Lines 307 to 311 are of special significance to this paper because as mentioned in the beginning, the argument of the paper emerges from what Eliot commented on line 309 in his notes. These lines are quick reminders of two things: the Buddha’s “Fire Sermon”, a sermon on the dangers of desires, and St. Augustine’s assertion about how God saves him by plucking him out of the very fires of the world of desires:

To Carthage then I came
Burning burning burning burning
O Lord Thou pluckest me out
O Lord Thou pluckest
burning...

The Buddha’s way is markata kishora nyaya, the way of the infant monkey who holds onto to the mother with all its might. Just as the little monkey relies on its own power to be able to hold on to the mother, the Buddhist ascetic relies on his own ability for restraint and control.

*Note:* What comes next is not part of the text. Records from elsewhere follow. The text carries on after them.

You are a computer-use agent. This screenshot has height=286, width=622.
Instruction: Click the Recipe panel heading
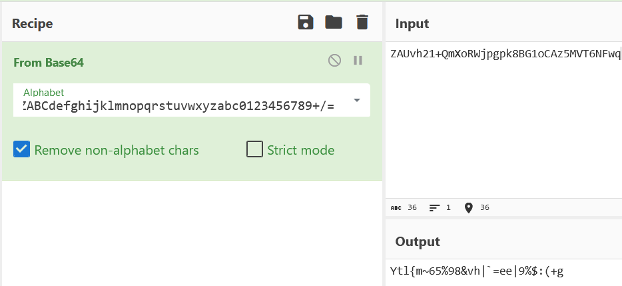point(32,23)
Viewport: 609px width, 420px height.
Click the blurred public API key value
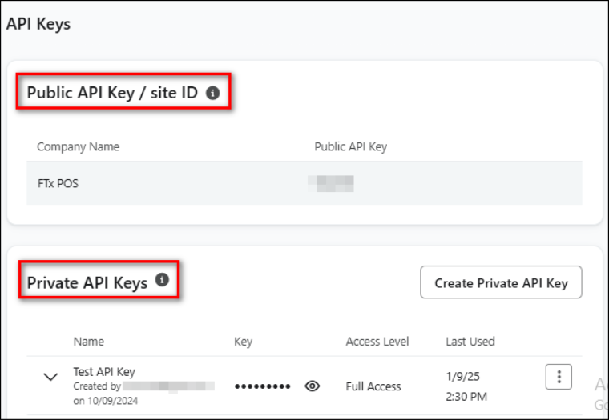point(333,183)
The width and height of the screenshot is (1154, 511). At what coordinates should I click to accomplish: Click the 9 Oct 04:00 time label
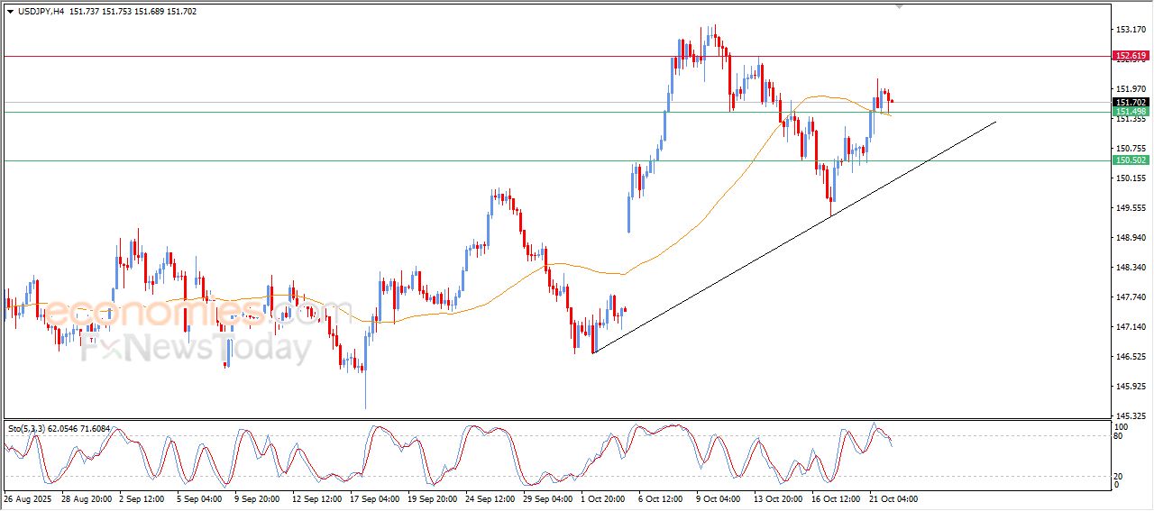(x=718, y=498)
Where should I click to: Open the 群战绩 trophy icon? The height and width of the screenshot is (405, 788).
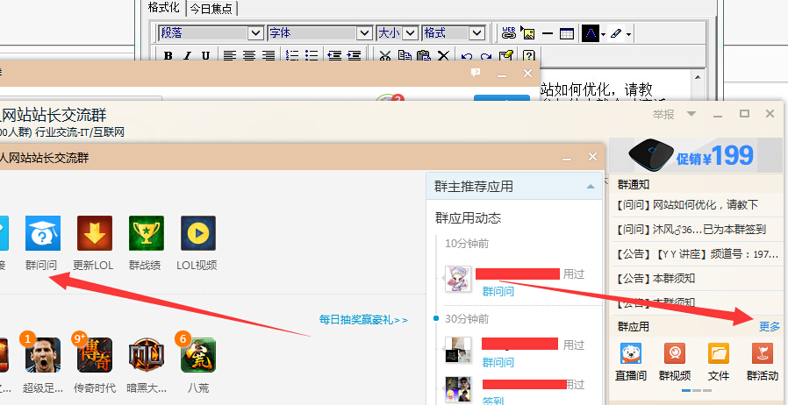pyautogui.click(x=146, y=234)
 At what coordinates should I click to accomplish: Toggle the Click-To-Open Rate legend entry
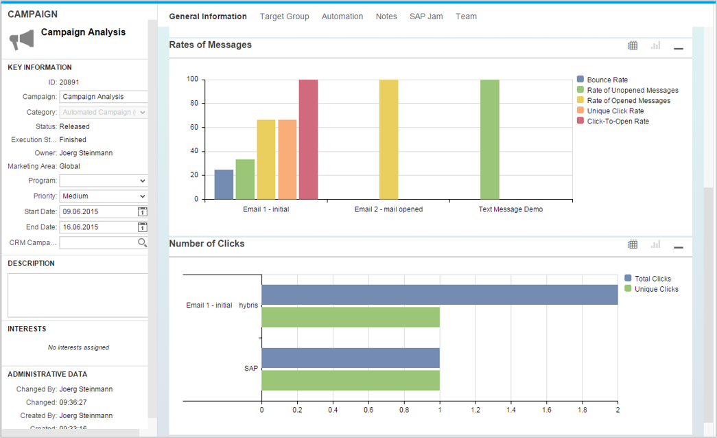(614, 121)
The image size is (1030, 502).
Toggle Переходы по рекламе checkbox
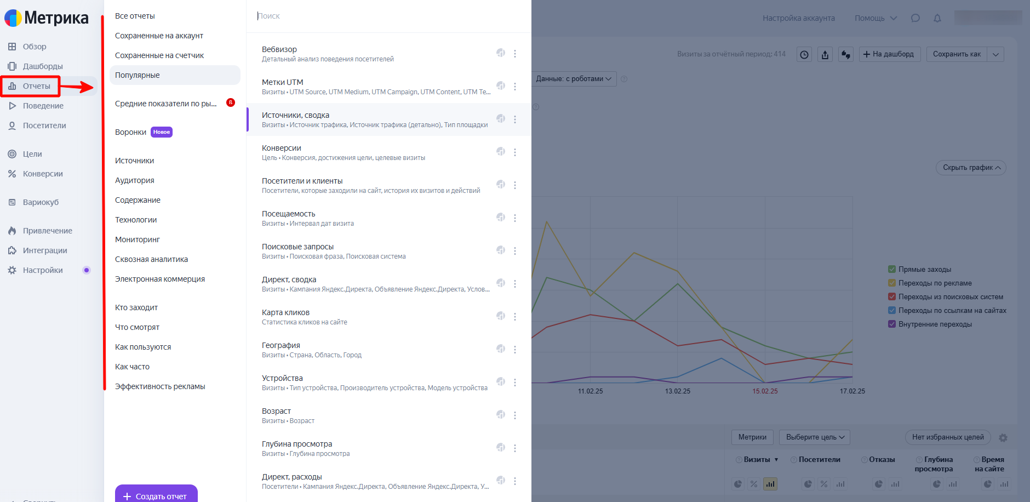click(x=892, y=283)
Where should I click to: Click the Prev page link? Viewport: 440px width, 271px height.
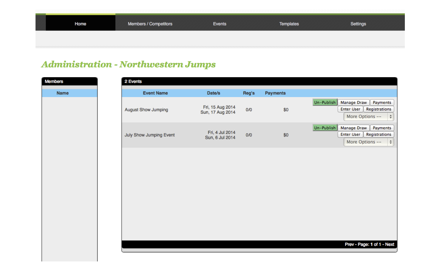(x=349, y=244)
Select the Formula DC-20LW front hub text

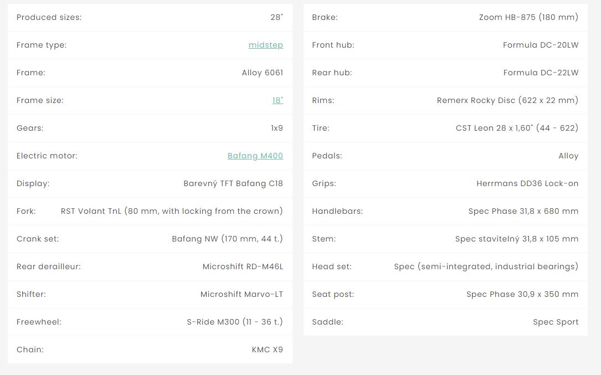[541, 45]
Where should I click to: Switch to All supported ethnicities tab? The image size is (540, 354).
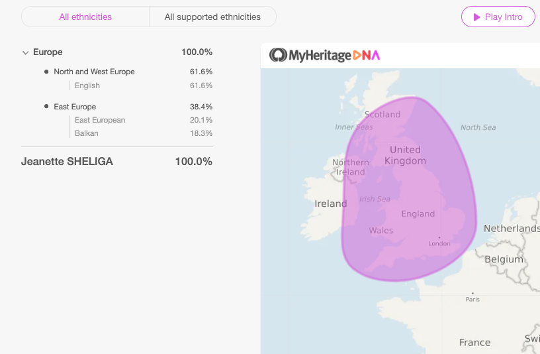click(212, 17)
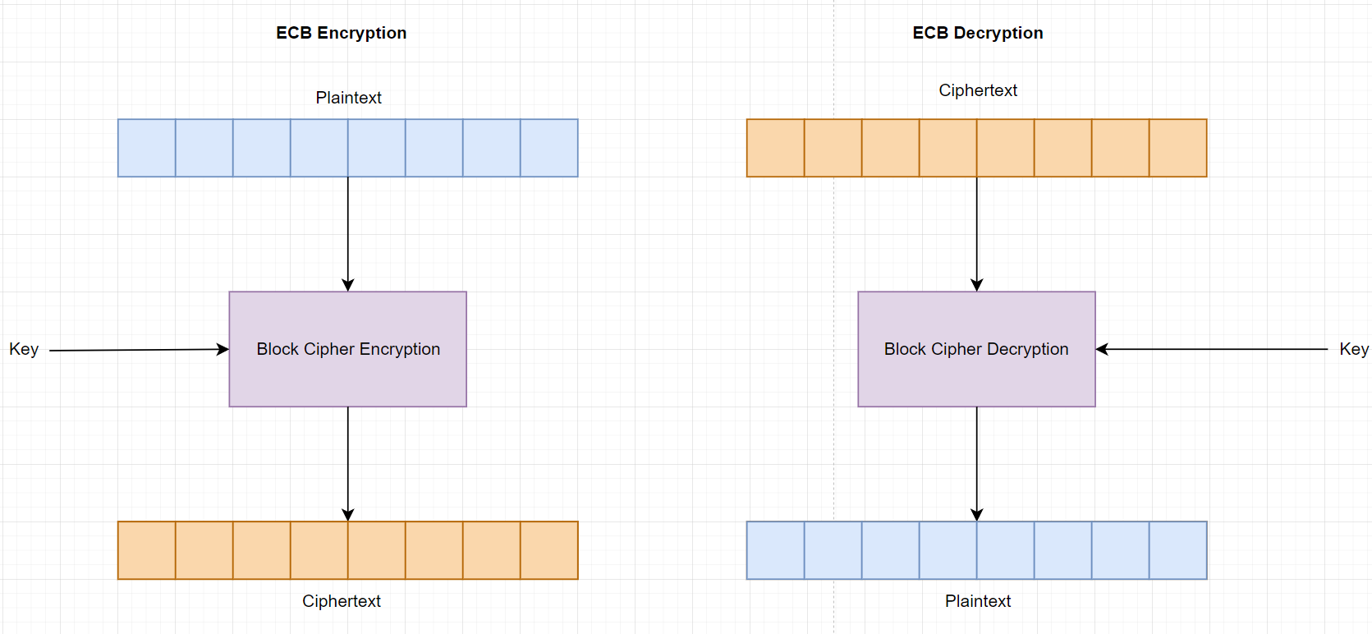
Task: Select arrow from right Key to decryption box
Action: pos(1211,349)
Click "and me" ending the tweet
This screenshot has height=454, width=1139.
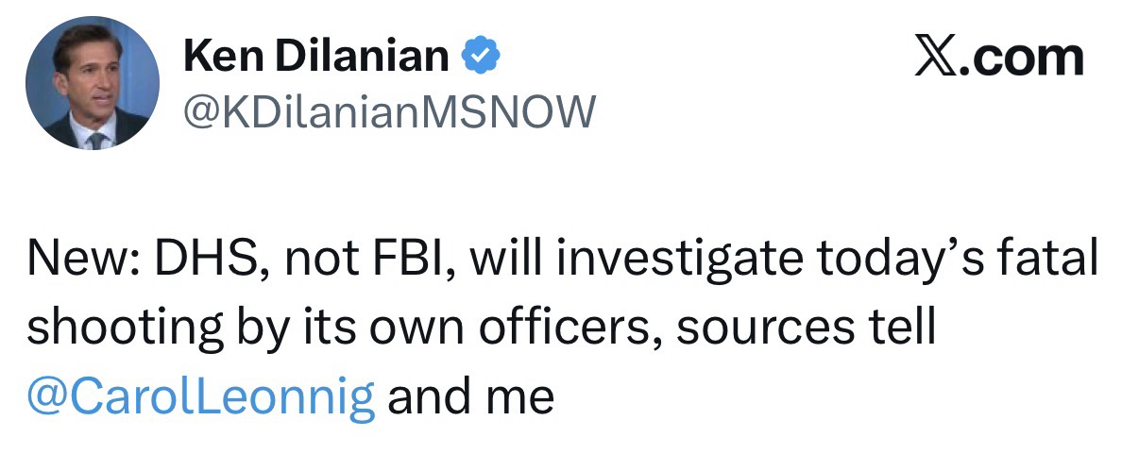469,394
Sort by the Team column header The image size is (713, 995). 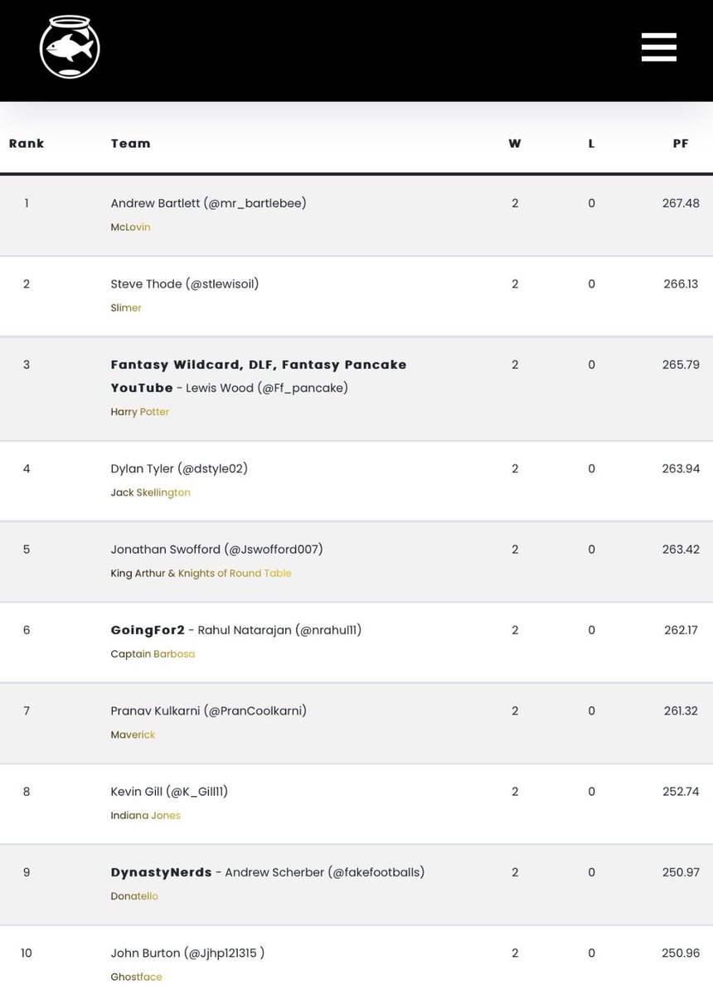click(131, 143)
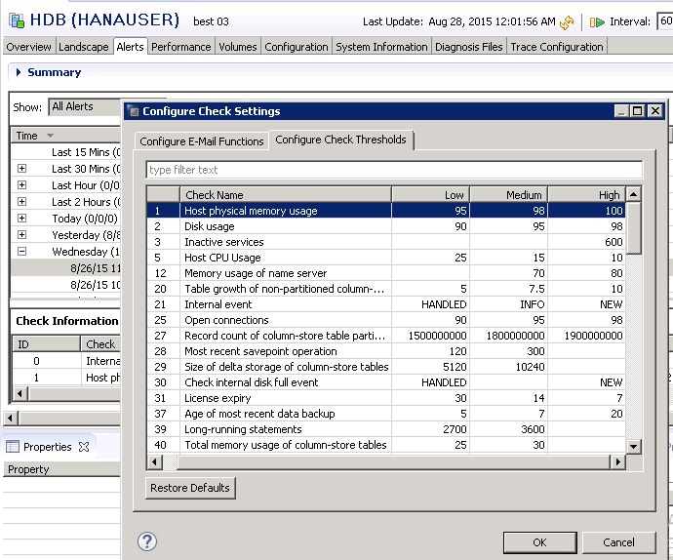Viewport: 673px width, 560px height.
Task: Open the Performance tab
Action: [181, 47]
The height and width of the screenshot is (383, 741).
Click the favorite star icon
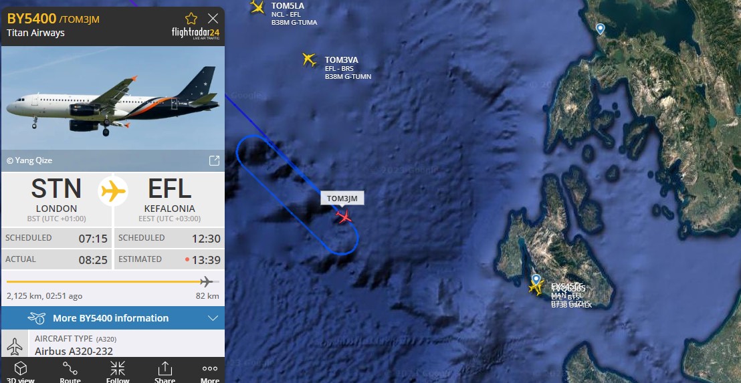(x=191, y=19)

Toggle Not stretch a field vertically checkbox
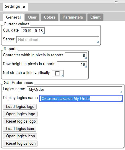coord(57,73)
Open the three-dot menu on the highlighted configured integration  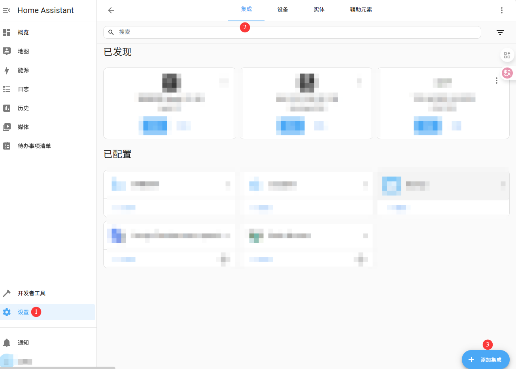point(503,184)
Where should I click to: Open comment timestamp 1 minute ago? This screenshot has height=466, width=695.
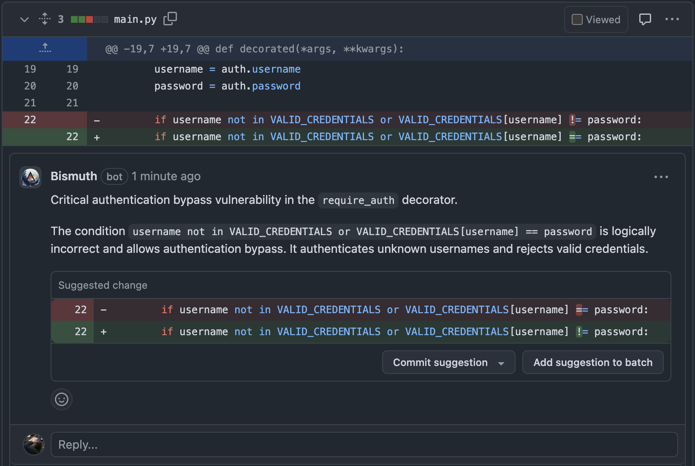click(166, 176)
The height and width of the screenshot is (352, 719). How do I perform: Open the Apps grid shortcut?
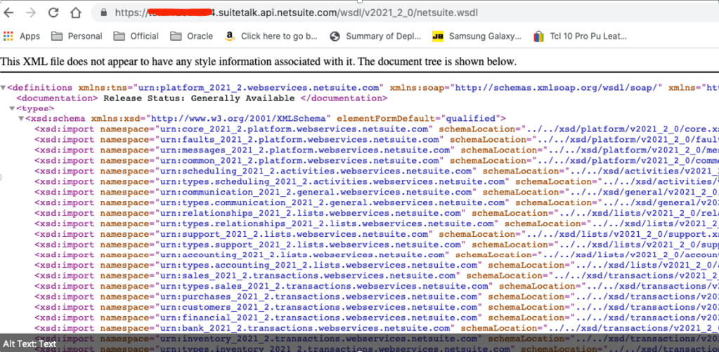pyautogui.click(x=22, y=36)
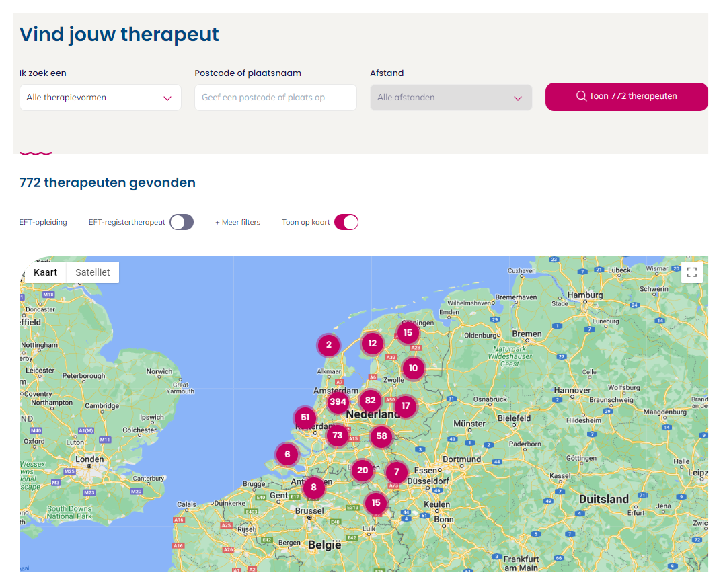
Task: Click the map cluster marker labeled 82
Action: coord(370,401)
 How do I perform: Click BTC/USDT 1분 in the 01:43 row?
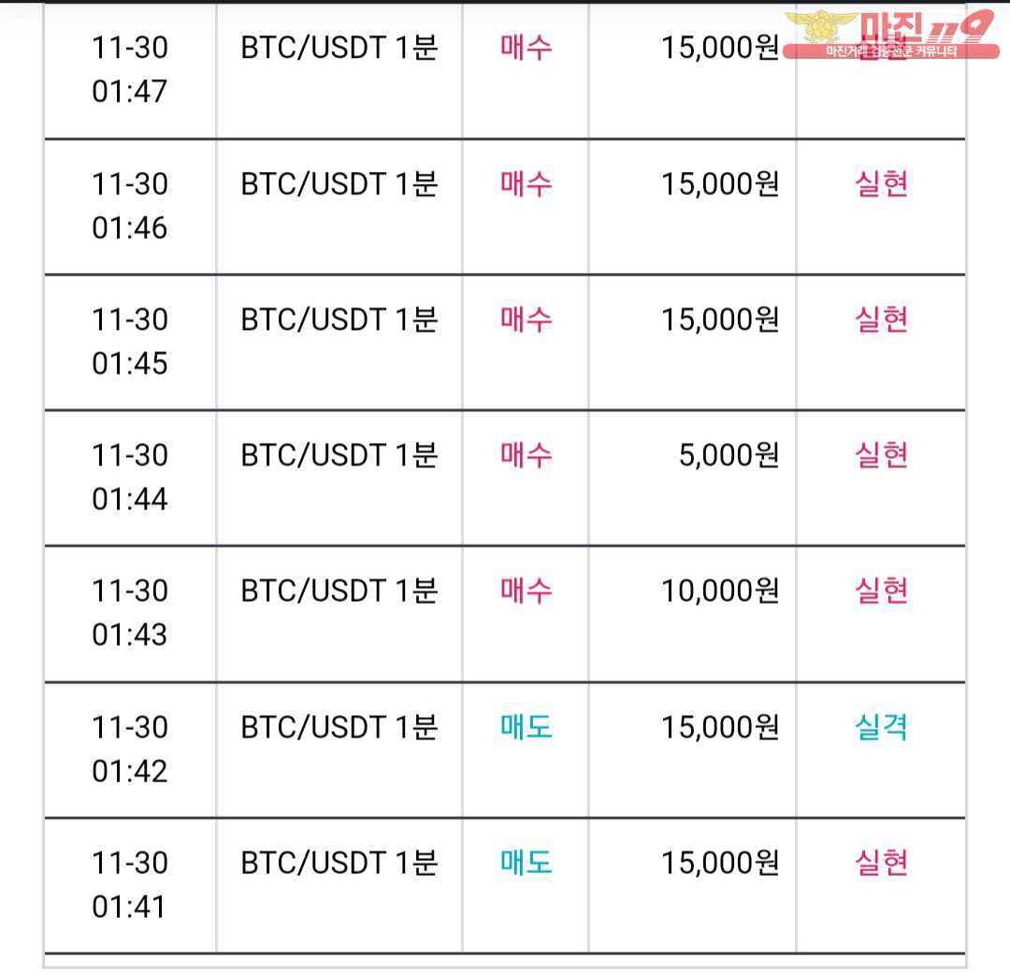pos(339,591)
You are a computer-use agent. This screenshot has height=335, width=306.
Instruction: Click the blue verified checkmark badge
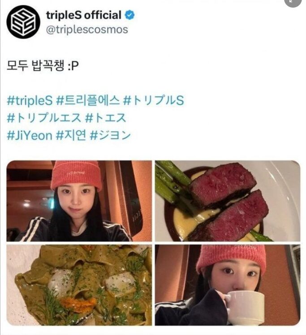coord(130,15)
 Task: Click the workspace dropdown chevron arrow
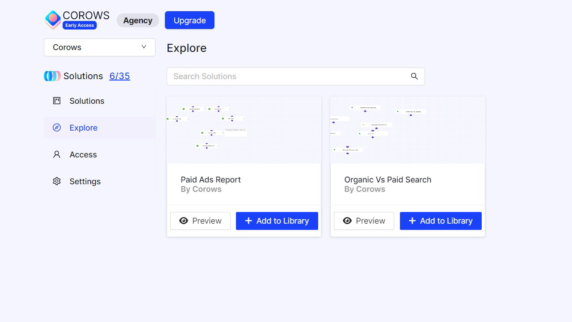click(144, 47)
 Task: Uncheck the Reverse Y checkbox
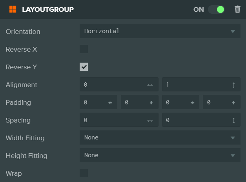tap(84, 67)
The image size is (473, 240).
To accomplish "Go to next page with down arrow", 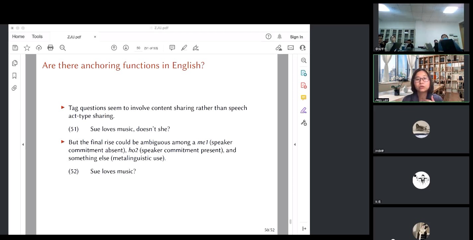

He exercises these powers of the mind to the utmost in order to remain unscathed by the fires of desires, the raging fires of the world. St. Augustine’s way is marjara kishora nyaya, the way of the helpless kitten, completely taken care of by the mother cat. Thus, God plucks St. Augustine out of the raging fires of the world, the fires of desire. The active element here is God, with the devotee lying completely passive. If there is any activity in him, it is the inner struggle of surrendering himself entirely, and relying on God’s grace alone.

Works Cited

Cox, C. B. and Arnold P. Hinchliffe, eds. T. S. Eliot: The Waste Land, A Casebook. Macmillan, 1968.

Eliot, T. S. The Complete Poems and Plays of T. S. Eliot. Faber and Faber, 2004. First published 1969.

Richards, I. A. Principles of Literary Criticism. 1925. Indian edition. Universal Book Stall, 1990.